Selected passage:
________
Hello LAMMPS Users,
I am looking to run some metal oxidation studies and am interested in using the Streitz-Mintmire (CTIP) potential form to handle the variable charges. I can see in the LAMMPS documentation that the original Streitz-Mintmire formalism has been implemented with the coul/streitz pair style. However, I would like to know if the valence charge bound corrections proposed by Zhou et al (Phys. Rev. B 69, 035402 (2004) - Modified charge transfer--embedded atom method potential for metal/metal oxide systems) have also been implemented? I do not see this anywhere in the documentation, but have seen it used in several recent publications making use of LAMMPS (for example: https://doi.org/10.1021/acs.chemmater.8b03969), and it is also referenced in the most recent LAMMPS publication (Redirecting). Any clarity on this issue would be appreciated.
Thanks,
Gabriel Plummer
I have sent an email to the developer of the coul/streitz pair style to provide his comments on that.
When I look at the potential files (AlO.streitz
and AlO.eam.alloy
) it seems they are consistent with what you are looking for. However, it also looks like the corrections proposed by Zhou only affect the EAM potential file not the pair style itself.
Thank you, Axel. My main concern from preliminary testing is that when I apply compressive isotropic strain to an Al2O3 cell, the charges on Al and O readily exceed +3 and -2 respectively (this occurs at only around 2% strain). Including the charge bound corrections of Zhou et al should not allow this to happen. Those corrections also require the definition of q(min) and q(max) for each atomic species and a coefficient, omega. For the coul/streitz pair style I do not see any place for the definition of these parameters, which made me think it had not been implemented.
That is definitely a question for the developer/contributor of the pair style. This sounds like it would be a feature that needs to be available in the charge-equilibration fix. Coincidentally, those fixes and the QEQ package were written by the same person. If you need his contact info please let me know.
________
Recorded information:
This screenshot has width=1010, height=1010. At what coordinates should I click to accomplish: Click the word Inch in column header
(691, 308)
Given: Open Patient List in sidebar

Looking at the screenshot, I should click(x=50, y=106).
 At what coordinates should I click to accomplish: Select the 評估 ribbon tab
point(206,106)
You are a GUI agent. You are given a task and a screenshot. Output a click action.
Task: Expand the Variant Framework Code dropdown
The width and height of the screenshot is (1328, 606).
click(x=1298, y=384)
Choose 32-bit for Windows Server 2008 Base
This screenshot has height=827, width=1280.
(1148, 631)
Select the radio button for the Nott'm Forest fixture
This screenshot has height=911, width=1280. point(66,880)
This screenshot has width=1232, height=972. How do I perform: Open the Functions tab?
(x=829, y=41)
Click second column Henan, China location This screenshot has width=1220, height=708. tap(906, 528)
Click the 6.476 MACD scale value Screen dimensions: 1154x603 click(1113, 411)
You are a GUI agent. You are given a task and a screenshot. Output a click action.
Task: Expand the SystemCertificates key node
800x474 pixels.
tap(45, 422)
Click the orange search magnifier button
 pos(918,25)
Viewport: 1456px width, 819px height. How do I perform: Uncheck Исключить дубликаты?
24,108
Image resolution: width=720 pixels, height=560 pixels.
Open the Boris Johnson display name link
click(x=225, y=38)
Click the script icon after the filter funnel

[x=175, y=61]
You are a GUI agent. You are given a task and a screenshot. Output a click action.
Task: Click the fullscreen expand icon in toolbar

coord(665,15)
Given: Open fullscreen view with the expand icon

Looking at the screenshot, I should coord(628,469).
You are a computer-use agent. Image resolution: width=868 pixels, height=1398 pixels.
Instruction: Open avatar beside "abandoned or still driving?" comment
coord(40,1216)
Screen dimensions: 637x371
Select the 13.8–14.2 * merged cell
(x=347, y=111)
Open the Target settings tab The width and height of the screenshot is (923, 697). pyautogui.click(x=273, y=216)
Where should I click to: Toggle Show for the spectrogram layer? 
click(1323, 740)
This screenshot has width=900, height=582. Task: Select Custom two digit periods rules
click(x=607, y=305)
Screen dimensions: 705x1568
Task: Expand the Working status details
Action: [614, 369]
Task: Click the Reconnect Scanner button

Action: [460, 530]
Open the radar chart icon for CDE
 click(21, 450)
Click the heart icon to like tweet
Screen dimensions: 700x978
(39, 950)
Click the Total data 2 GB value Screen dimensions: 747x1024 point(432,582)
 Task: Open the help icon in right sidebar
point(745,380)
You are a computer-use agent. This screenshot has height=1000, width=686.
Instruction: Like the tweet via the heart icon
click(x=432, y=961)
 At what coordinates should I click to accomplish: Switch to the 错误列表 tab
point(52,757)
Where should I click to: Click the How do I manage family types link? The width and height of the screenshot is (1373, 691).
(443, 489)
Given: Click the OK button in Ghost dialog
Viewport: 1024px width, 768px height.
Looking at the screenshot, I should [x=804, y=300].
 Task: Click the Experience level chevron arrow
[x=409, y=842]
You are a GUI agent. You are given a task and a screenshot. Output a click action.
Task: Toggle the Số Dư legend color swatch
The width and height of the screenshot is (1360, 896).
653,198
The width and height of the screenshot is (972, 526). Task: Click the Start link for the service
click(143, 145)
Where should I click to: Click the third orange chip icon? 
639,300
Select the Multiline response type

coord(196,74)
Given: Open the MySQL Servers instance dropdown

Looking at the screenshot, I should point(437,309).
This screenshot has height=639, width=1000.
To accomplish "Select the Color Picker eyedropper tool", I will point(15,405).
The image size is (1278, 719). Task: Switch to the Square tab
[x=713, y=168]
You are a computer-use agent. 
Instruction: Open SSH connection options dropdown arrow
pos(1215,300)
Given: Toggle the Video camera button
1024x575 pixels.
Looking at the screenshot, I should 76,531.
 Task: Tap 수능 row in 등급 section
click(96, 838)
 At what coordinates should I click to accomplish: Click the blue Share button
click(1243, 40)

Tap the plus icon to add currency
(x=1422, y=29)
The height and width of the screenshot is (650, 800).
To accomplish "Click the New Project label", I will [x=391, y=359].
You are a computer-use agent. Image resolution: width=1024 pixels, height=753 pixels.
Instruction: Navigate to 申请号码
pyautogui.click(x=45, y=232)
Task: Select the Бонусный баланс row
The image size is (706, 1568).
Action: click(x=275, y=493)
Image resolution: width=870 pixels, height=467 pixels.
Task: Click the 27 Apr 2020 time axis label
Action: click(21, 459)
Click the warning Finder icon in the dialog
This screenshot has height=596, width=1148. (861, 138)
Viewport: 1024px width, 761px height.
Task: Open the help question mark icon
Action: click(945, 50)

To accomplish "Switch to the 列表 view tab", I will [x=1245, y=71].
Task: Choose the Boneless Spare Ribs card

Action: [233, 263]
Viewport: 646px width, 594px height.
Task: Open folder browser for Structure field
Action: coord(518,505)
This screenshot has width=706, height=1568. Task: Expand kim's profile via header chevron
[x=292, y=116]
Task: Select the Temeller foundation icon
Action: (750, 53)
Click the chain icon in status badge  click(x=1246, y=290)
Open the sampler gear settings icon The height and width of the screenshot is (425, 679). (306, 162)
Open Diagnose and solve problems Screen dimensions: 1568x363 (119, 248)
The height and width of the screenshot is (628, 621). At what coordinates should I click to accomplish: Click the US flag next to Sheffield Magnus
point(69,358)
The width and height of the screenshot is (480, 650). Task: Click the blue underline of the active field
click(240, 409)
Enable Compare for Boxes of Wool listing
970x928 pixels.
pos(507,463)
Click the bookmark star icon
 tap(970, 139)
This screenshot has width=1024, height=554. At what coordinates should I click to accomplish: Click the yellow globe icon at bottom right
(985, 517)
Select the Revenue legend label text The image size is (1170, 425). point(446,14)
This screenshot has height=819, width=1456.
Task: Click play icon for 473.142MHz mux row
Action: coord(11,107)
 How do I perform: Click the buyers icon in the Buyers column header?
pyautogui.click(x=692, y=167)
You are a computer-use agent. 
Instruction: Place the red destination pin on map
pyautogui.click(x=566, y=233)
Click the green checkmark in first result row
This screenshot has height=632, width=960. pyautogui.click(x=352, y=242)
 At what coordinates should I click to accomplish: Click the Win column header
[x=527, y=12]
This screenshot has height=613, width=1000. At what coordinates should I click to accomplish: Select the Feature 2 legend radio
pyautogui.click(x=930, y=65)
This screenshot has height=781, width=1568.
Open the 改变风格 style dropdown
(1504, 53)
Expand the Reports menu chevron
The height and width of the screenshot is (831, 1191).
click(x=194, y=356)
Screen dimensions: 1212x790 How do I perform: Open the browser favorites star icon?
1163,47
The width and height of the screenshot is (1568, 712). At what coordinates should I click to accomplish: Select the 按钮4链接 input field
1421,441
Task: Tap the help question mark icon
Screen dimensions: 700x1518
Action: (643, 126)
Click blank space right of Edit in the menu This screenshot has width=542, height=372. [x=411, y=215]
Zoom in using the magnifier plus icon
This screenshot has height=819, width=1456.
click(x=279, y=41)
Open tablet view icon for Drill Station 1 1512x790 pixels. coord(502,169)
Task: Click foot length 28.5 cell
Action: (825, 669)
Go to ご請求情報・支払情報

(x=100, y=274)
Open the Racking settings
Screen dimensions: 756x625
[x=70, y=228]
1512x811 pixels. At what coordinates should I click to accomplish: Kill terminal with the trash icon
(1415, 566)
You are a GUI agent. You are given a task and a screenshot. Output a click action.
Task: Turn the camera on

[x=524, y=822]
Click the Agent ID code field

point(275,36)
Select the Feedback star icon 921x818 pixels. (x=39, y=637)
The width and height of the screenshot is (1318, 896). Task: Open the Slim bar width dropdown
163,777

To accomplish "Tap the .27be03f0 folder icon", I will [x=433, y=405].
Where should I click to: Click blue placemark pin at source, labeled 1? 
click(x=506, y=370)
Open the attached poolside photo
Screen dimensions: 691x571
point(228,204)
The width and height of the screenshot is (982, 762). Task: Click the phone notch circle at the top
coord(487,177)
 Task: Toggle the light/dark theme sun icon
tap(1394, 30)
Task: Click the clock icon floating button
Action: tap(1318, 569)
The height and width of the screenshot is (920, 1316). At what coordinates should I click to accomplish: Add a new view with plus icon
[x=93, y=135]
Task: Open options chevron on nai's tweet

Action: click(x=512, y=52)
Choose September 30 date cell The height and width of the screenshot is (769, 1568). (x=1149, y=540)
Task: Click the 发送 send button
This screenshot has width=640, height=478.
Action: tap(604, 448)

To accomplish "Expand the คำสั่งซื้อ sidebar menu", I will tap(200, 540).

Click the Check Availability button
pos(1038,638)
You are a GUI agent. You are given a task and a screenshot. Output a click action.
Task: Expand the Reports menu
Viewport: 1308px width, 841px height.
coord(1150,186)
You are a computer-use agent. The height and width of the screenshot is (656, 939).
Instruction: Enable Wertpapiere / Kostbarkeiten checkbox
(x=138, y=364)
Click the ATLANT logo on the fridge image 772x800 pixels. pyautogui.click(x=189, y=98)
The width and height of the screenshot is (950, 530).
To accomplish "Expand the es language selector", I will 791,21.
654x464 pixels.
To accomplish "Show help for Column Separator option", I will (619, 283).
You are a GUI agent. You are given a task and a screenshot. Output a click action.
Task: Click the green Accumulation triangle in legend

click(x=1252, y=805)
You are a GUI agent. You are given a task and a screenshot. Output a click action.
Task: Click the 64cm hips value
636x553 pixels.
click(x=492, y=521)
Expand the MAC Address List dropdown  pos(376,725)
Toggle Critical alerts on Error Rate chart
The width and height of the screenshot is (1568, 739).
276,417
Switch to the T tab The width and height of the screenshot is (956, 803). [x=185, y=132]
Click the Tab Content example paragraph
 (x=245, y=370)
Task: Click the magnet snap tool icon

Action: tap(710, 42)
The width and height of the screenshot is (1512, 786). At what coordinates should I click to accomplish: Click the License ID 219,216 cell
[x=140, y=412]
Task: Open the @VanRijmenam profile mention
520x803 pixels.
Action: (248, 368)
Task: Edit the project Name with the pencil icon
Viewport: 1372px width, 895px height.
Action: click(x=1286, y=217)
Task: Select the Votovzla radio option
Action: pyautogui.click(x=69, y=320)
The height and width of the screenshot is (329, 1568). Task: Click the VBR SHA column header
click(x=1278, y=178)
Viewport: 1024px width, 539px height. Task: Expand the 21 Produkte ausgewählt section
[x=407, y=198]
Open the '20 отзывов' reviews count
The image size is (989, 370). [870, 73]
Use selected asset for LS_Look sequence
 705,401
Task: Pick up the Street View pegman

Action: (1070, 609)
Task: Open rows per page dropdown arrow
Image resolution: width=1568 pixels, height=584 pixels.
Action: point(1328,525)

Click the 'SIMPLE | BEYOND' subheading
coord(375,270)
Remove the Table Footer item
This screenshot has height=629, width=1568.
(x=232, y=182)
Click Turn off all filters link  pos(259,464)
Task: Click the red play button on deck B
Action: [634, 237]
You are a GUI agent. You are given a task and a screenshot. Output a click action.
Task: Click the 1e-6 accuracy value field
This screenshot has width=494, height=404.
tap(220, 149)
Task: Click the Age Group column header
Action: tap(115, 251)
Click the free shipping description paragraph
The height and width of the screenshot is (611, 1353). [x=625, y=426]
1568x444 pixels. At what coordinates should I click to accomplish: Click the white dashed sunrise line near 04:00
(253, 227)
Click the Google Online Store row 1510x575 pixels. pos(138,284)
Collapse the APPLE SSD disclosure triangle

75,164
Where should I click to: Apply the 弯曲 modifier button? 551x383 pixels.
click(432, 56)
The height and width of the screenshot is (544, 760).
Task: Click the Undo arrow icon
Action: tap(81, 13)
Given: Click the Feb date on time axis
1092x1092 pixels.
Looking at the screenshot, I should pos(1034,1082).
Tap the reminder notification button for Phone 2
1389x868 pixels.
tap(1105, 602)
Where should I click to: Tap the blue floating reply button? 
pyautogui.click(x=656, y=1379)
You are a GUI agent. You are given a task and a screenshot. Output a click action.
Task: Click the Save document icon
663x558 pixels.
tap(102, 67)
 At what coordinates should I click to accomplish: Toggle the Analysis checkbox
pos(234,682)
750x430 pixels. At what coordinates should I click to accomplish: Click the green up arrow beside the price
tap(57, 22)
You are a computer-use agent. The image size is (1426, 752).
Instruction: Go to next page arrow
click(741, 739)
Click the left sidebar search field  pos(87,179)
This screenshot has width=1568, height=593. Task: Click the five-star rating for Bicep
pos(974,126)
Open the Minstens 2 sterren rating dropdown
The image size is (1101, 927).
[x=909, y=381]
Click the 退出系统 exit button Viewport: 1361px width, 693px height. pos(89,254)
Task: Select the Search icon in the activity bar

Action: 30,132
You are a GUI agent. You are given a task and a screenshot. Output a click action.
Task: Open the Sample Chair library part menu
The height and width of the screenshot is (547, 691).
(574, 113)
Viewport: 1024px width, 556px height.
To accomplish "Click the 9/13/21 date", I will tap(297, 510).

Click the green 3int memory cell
________
Rewrite the LAMMPS thread from "When I look" to "pair style itself.", changing "potential files" to "parameter files".

Exercise answer:
When I look at the parameter files (AlO.streitz
and AlO.eam.alloy
) it seems they are consistent with what you are looking for. However, it also looks like the corrections proposed by Zhou only affect the EAM potential file not the pair style itself.